↓↓↓
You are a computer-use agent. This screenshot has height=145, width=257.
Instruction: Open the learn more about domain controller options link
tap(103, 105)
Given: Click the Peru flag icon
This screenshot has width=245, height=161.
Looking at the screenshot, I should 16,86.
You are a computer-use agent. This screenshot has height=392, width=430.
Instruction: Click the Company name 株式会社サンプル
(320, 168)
↑↑↑
↓↓↓
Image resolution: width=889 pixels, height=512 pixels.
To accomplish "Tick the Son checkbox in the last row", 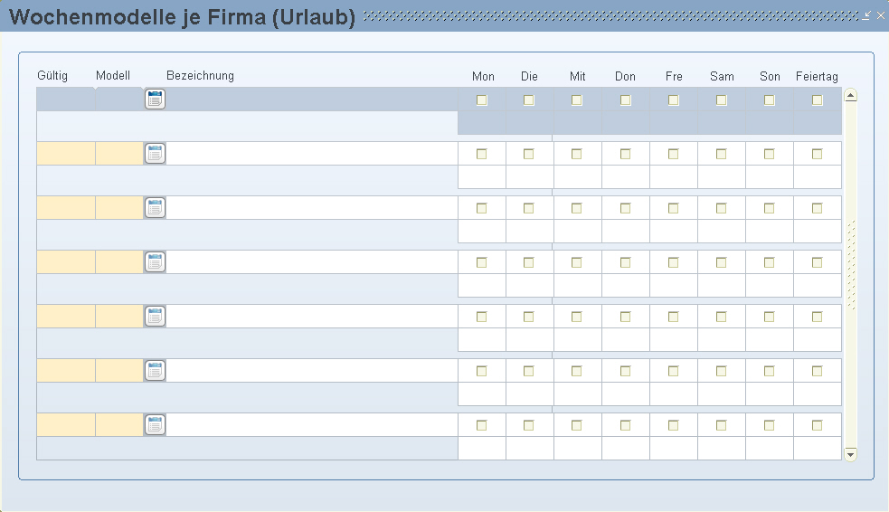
↑↑↑
Copy all lines of the records in which the string "agent" can be found.

You are a computer-use agent. This screenshot has height=145, width=257.
You are a computer-use agent. This screenshot has height=392, width=430.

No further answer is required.